SpaceX and xAI Merge Into One Unique Sounding Conglomerate. This is serious



SpaceX takes xAI. Since this merger of two Musk companies has become a rumor, crazy numbers like $1.5 trillion started to be thrown around when talking about the total valuation of SpaceX, so you can sum it up by saying “The combination of SpaceX and xAI gets you the biggest IPO of all time!” and yes, that is more believable now than ever. For reference, the valuation of SpaceX estimated at about $800 billion less than two months ago.

But is this combination as crazy as it sounds?

The combined company will be a “vertically-integrated innovation engine,” according to a new SpaceX press release with Elon Musk’s personal signature on it. By its own reckoning, the company now deals with “AI, rockets, space-based internet, direct-to-mobile device communications and the world’s leading real-time information and free speech platform.” Another way of saying it could be that SpaceX is now the company behind vertically-landing rocket boosters, the majority of satellites currently in orbitkindness fat rockets that tend to explodedeer ISPthe microblogging app known as X, a sassy chatbot called Grok famous for its lewd images, and many more.

SpaceX now owns, for example, Grokipedia, the AI-written, anti-woke parody of Wikipedia. And remember Vine, the defunct 6-second video social media app? Yes SpaceX, that has billions of dollars in Pentagon contracts and responsible for NASA’s crewed missions, now also owns the rights to Vine. Musk claiming that he returned it “in AI form.”

Like many taught before meSpaceX has become a truly indispensable player in aerospace and human space travel efforts through a process that has included an extraordinary number of rare and public rocket explosions that would almost never be allowed if SpaceX were a government agency. It’s always walking a delicate tightrope, keeping boring people happy, while also being subject to the absurdities and horrors that accompany Elon Musk’s run.

Gwynne Shotwell, the president and COO of SpaceX, was described in the Wall Street Journal as “a translator for Musk, especially for officials who trust SpaceX but sometimes are not concerned about his activities.” In the same Journal article, former NASA administrator Bill Nelson—also a Democratic ex-Senator—called Shotwell, “the steady hand” of the company, adding, “I have a lot of confidence in him. Because of that, I have a lot of confidence in SpaceX.”

Come back in 2022when Musk was in the middle of buying Twitter in as chaotic a way as possible, Nelson said he called Shotwell, and said, “Tell me that the distraction that Elon can do with Twitter is not going to affect SpaceX.”

“I assure you, it’s not,” she said he told her. “You have nothing to worry about.”

Now imagine Shotwell four years later. Twitter is now X. Last year, X’s proprietary AI chatbot for a while started calling himself “MechaHitler” at one pointand then this created tons of pictures of scantily clad children. So not only is the drama ramped up, but you’re the president and COO of the company that’s doing all that stuff, too.

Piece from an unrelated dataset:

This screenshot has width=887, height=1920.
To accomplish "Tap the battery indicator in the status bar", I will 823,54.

And imagine that Shotwell will have to oversee this merger while Musk, the celebrity-hungry CEO of this conglomerate has spent the last few days. REACHING on post his way from any consequences or disapproval brought on by the public disclosure of emails in which he repeatedly asked Jeffrey Epstein if he could have a party on his private island.

So one can only wonder what Musk’s state of mind was when he finalized plans for this merger. But what I do know is that he wants investors in xAI and SpaceX—and maybe start in Junefuture holders of publicly traded SpaceX stock—in the belief that this merger creates a company that gels and has a unified agenda. But you might want to take as big a bong rip as you can before you try and get your head around that agenda as Musk described in his press release:

This rocket and AI company is actually an AI-in-space company, you see, because, according to Musk’s estimate, “within 2 to 3 years, the lowest-cost way to create AI compute will be in space.” After all, “in the long term, space-based AI is clearly the only way to scale.” Obviously.

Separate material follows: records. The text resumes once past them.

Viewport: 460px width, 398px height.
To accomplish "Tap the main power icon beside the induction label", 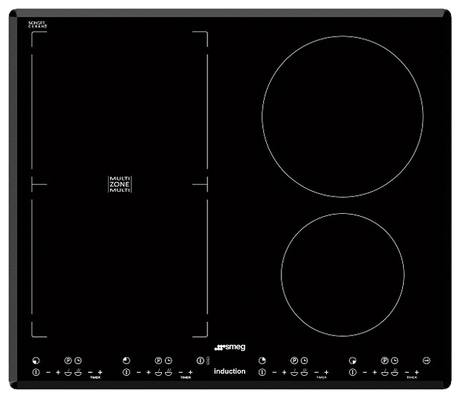I will pos(200,360).
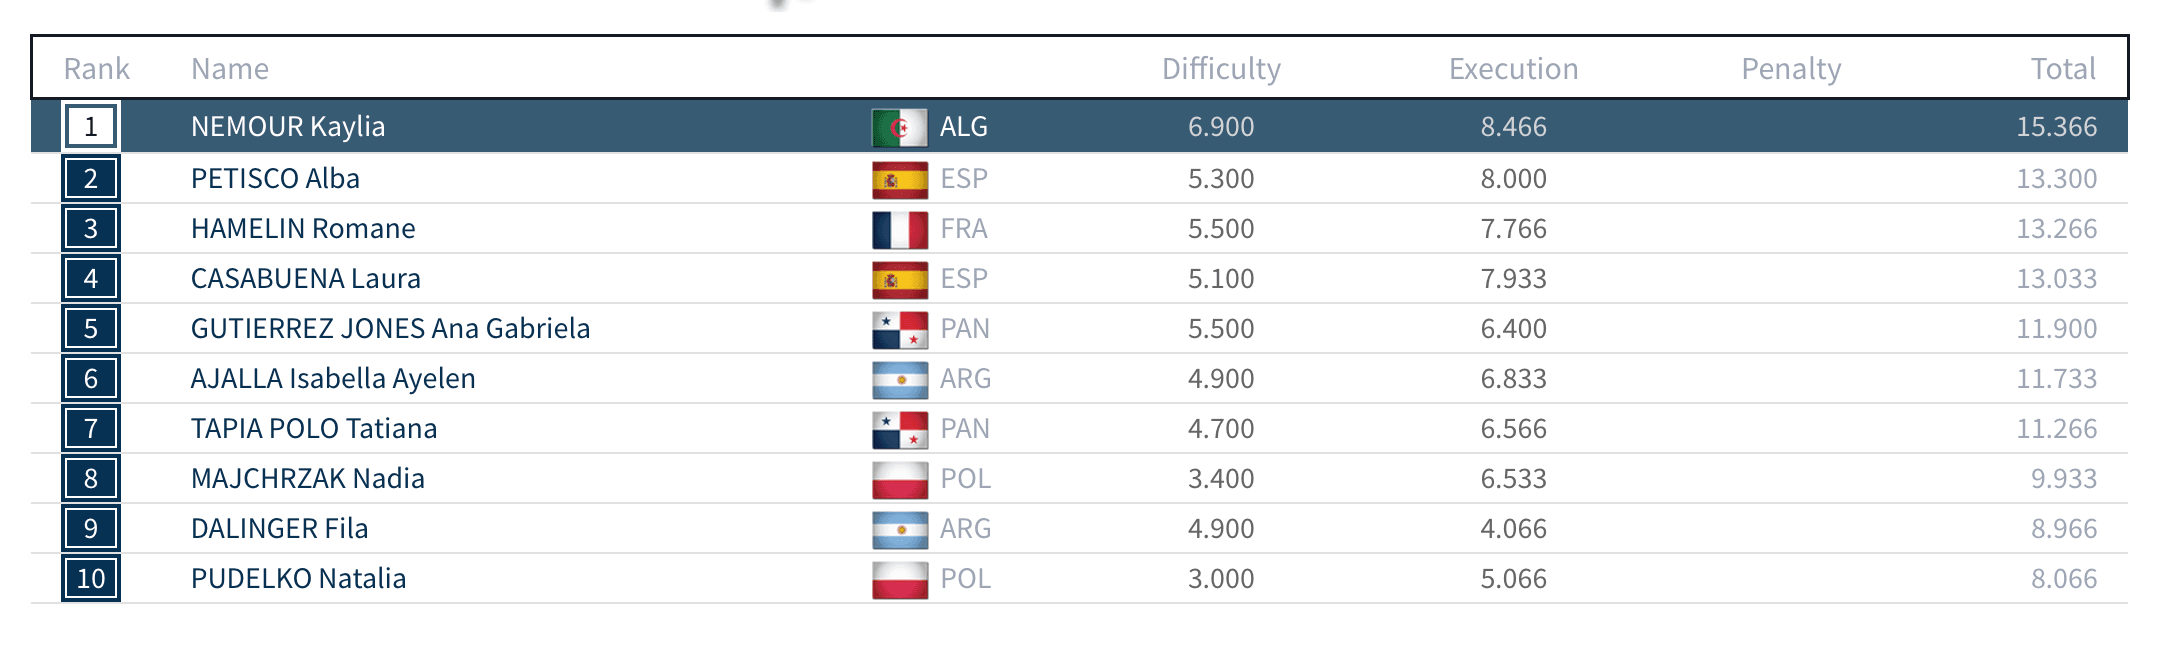Viewport: 2160px width, 648px height.
Task: Click the Poland flag next to MAJCHRZAK Nadia
Action: 900,479
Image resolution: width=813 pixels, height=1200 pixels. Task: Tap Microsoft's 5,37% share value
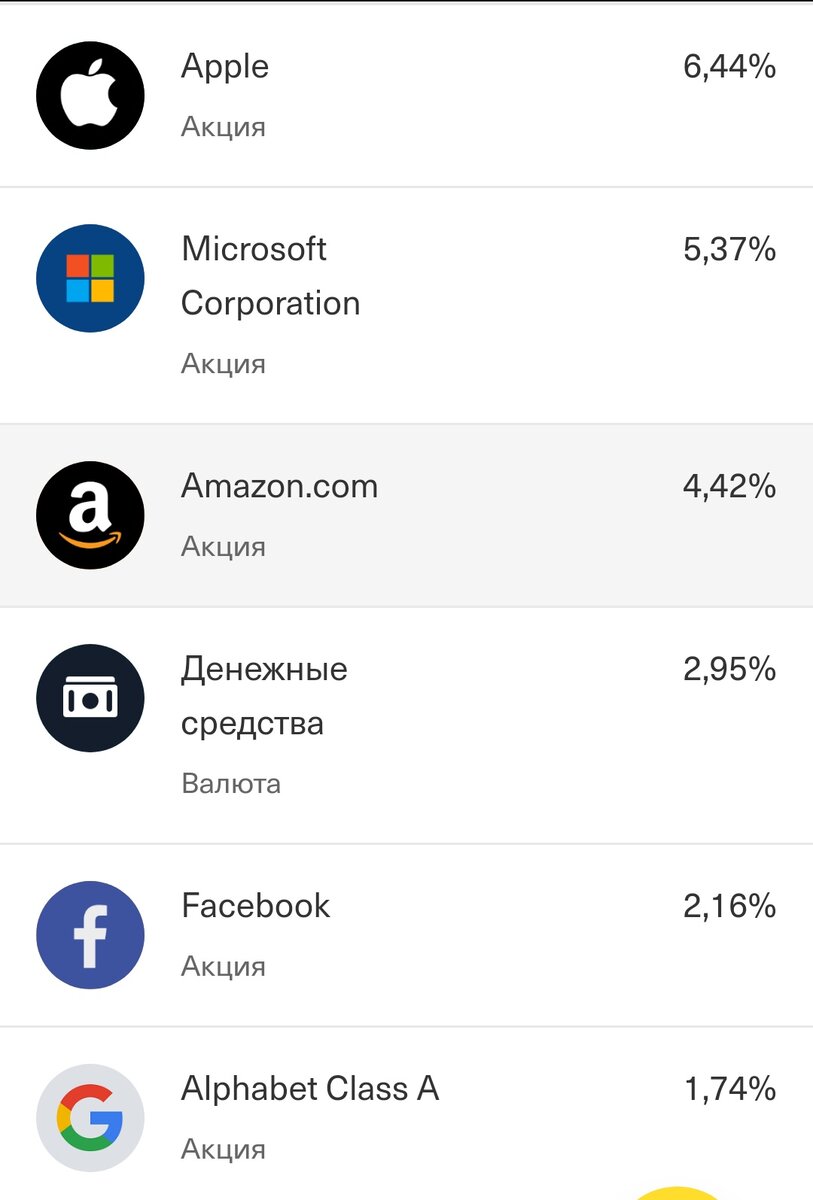tap(730, 249)
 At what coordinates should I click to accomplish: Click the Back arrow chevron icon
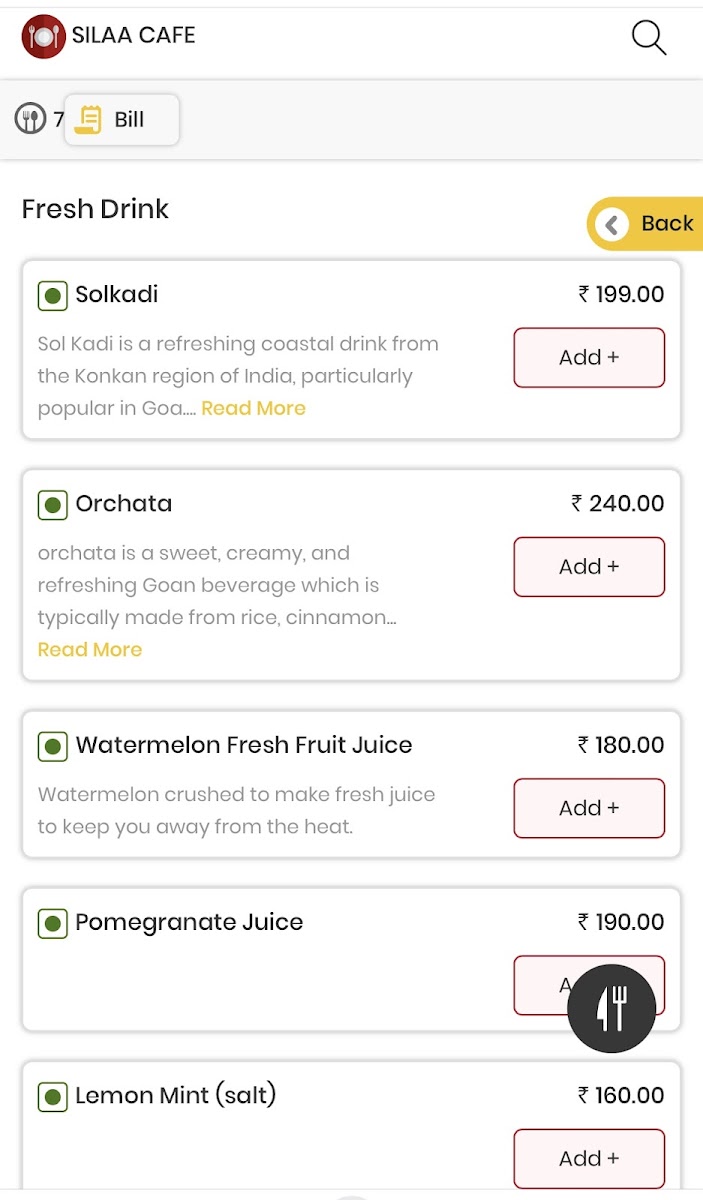pyautogui.click(x=612, y=224)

But training models with space computing is just the beginning, because Musk admits that by combining these two concepts, they will “scale to be able to one day understand the Universe.”

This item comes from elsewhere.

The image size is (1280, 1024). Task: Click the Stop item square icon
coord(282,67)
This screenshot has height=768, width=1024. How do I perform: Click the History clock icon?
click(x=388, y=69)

Companies don’t always have to make sense. Samsung has hotels. Red Bull has a nature magazine. Konami has aerobics gyms. Sometimes these inconsistencies are prosperous remnants from a different era for a company, but sometimes they reveal the caprice or stupidity of the company’s leadership, which may not matter.

But again, it is not far-fetched to think that Elon Musk’s whim — and the fact that it is an economic one. powerful subset of Wall Street bulls think caprice equals wisdom—it could soon take control of the world’s most funded AI company at a time when AI is the load bearing structure that supports the entire economy. If the IPO is good (the New York Times sources as Musk hopes it will raise $50 billion), that AI company is in your 401(k) while it also manages the lives of astronauts.

In other words, we are headed for a time when the bulls on Wall Street must be right. More than ever the whim of Elon Musk can be done NEED may indeed be wisdom, as incredible as it may be. AI better not be a bubble if this IPO goes well, and the value of Musk himself better not be inflated either. All our well-being may depend on it.